This exercise asks for an exact copy of the lines from the one containing "Viewport: 705px width, 415px" through the final line of the material, with pictures omitted.

-----

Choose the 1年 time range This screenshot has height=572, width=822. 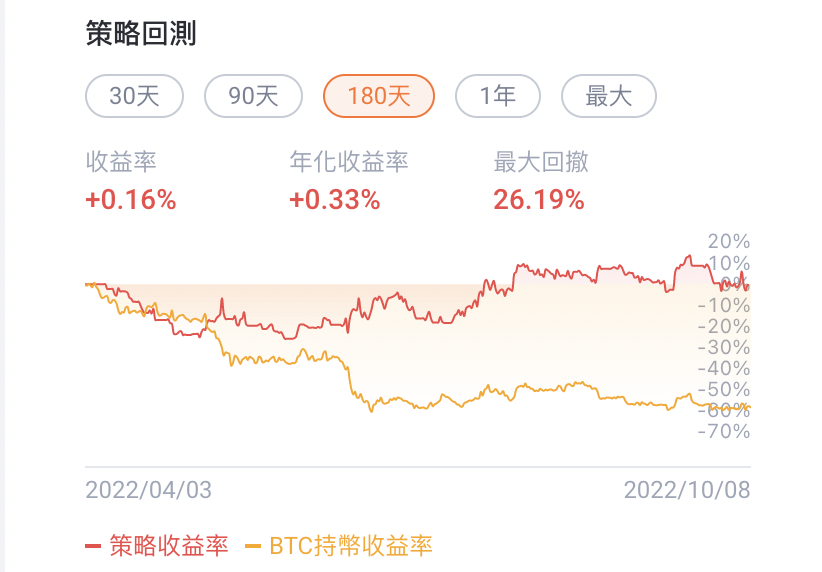pyautogui.click(x=498, y=96)
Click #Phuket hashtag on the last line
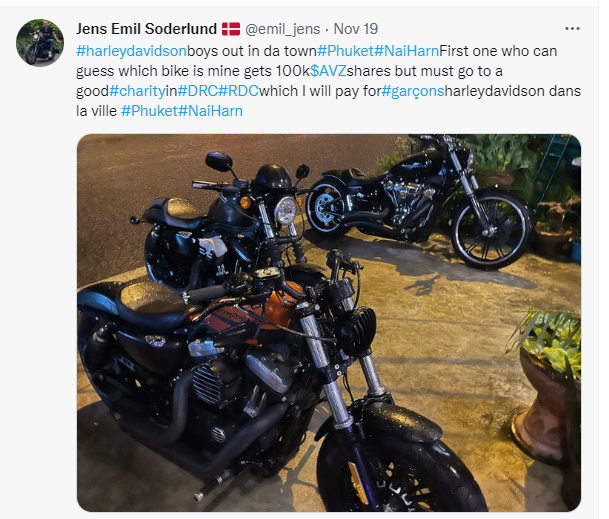 (147, 111)
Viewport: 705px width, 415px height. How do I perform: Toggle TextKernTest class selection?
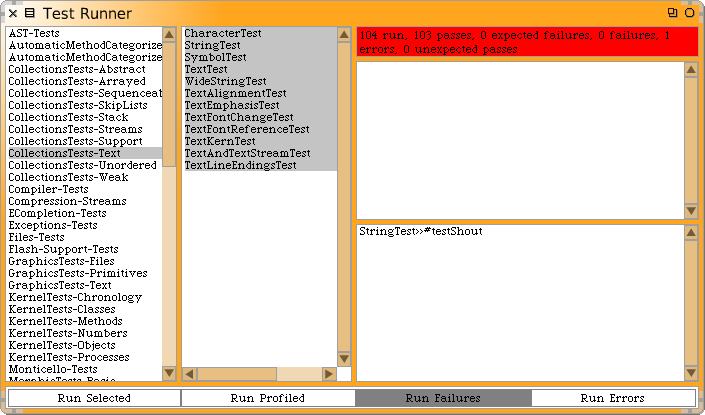click(220, 141)
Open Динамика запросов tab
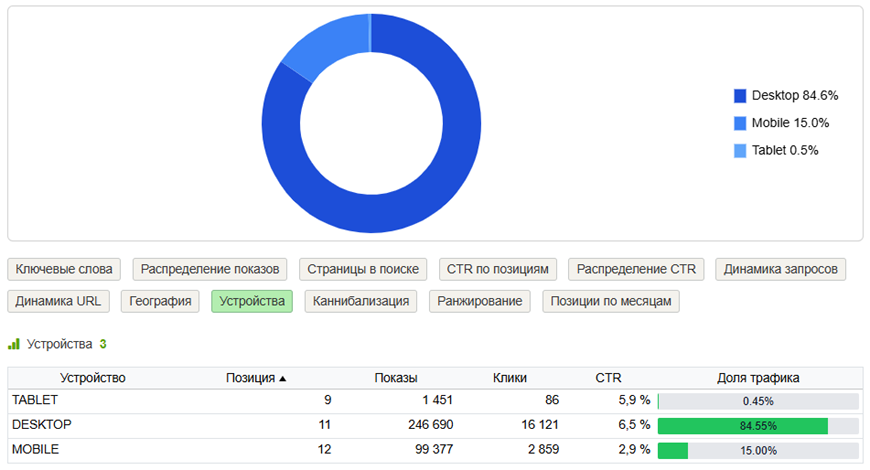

-----

## Solved problem:
Viewport: 705px width, 415px height. How do I perform: Toggle TextKernTest class selection?
click(220, 141)
Open Динамика запросов tab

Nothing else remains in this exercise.